-- Start of GIVEN TEXT --

Pete Wylie and the latest version of The Mighty Wah! played at Night And Day in Manchester on Sunday night, a sold out gig at a small, capacity 250. Taking the stage in a red, white and blue Sex Pistols shirt and black hat he sees as pleased to see us as we are to see him. The stage at Night And Day is tucked into the corner at the back, really intimate as gig spaces go with the audience gathering round the front and the side as Wylie laughs off some technical issues, a repeating loop of feedback clearly audible which they can't get rid of and are just going to play over the top of. Pete starts singing the Johnny Thunders song You Can't Put Your Arms Around A Memory, and that's the cue for both me and Lou to start welling up. Then the band launch into Come Back and we're off into Wylie- land. He promised 'all the hits' and that's exactly what we get, an hour and a half of Wylie back catalogue interspersed with plenty of talk, Pete talking, telling stories, explaining the background to songs and cracking jokes- he says he's writing his memoir (his Mem- Wah) and if all he did was transcribe his between song chatter he'd have the first draft already done. The tales come thick and fast, and among others I can't recall now include the story of why The Story Of The Blues missed out on reaching number one, a misadventure involving backing tapes, the Musician's Union and Duran Duran, and a very funny anecdote where Wylie, Ian McCulloch, Julian Cope and Pete Burns all go to the same dole office to sign on in the late 70s. All four are asked what job they want. Burns, 'in full regalia', replies to the DHSS officer, 'shepherd'. 

There is a long explanation of the CIA and their attempts to assassinate Fidel Castro which inspired the song Better Scream, a 1980 single, and a blistering version of the song. The Day Margaret Thatcher Dies gets a big response (Pete says he was writing a song about Liz Truss but she'd resigned before he finished it). Free; Falling (In Love With You) from 2017's Pete Sounds has echoes of Neil Young and Crazy Horse. Sinful, prefaced as an 'all purpose protest song', is a massive sounding outsider anthem which segues into Bowie's Heroes halfway through and then back into Sinful. He talks movingly about Janice Long, a friend and a champion of Wah!, who died last year, and of Josie Jones and Andrew Weatherall, dedicating an emotive Four Eleven Forty Four to them, with Pete's daughter Mersey's backing vocals present virtually. Heart As Big As Liverpool, not necessarily a song you'd expect to get a rousing reception in Manchester, is played and sung along to, Pete saying it's about a feeling not a place (even though we know it's about a place too). Then we get a magnificent romp through The Story of The Blues, a roomful of middle aged men and women singing every word back to the band. The encore takes place immediately, the band staying on stage, as Pete says, because 'they can't arsed going down those little stairs and then back up again'. Seven Minutes To Midnight, all loud, ringing guitars and Cold War fear, fills the room.

-- End of GIVEN TEXT --
-- Start of EXTRACTED ENTRIES --

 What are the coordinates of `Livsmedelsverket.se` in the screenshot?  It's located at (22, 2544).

-- End of EXTRACTED ENTRIES --
-- Start of EXTRACTED ENTRIES --

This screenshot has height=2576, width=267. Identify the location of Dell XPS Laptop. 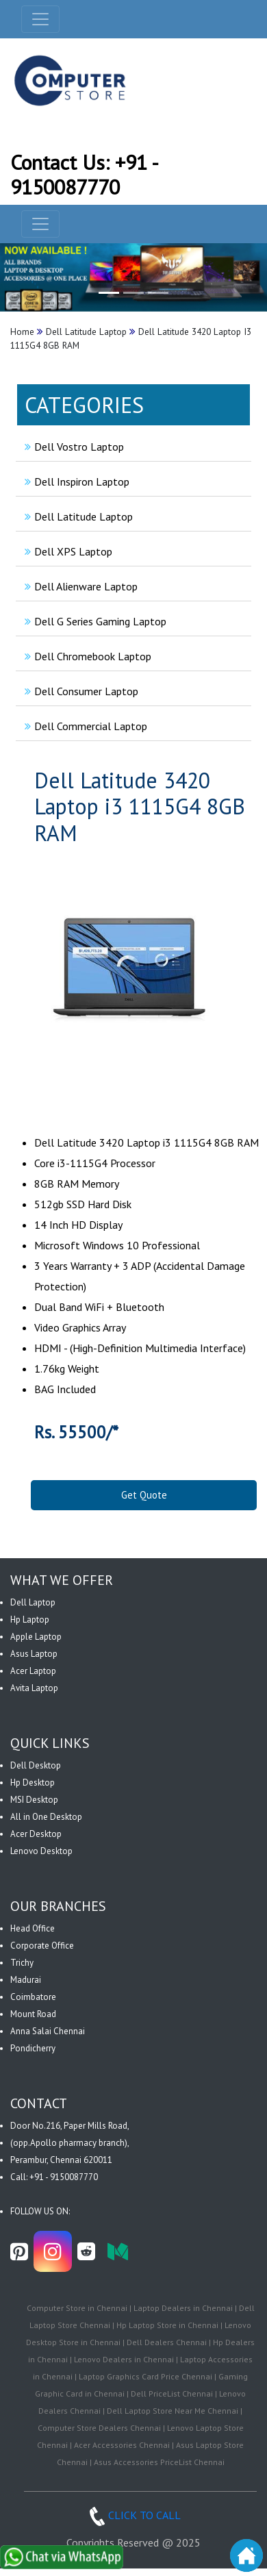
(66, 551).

-- End of EXTRACTED ENTRIES --

→ COMPLETE THE FOLLOWING
**1)** In the review of Pete Wylie's gig at Night And Day, what capacity is given for the venue?
**2)** Pick up the review of Pete Wylie's Manchester gig after its last sentence and carry it on.

→ TASK-BY-TASK RESULTS
**1)** 250

**2)**
Come Back (The Return Of The Randy Scouse Git)

Pete Wylie may not have a massive back catalogue but the songs he has written and that get played tonight cut through, striking chords and hitting home, emotive songs about life, love and social injustice. More power to him. Pete, Wah! and his songs should be much better known than they are. 

Live music has a huge effect on me at the moment- I've said before at various points this year how often I've cried in response to songs at gigs in the aftermath of Isaac's death. Live music transports me too, lifting me out of it everything. In a small room, with enthusiastic crowds and songs that mean something, drums and guitars and vocals filling the space up, somehow for a short period I'm somewhere else. Several times tonight Pete Wylie's songs trigger tears, making me well up and wipe my eyes. They're those sort of songs and we're in that sort of place. Today is Lou's birthday, tickets to the gig were part of the celebrations. We've had a rough few days and today will bring its own difficulties- it's her first birthday since Isaac died, and his birthday and the anniversary of his death are fast approaching. But we're trying to celebrate too and as Pete sings in Come Back, 'Well did you ever hear of hope?/ A small belief can mean/ You never walk alone/ And did you ever hear of faith? It's all up to you/ Yes, it's all up to you'. 

Happy birthday Lou.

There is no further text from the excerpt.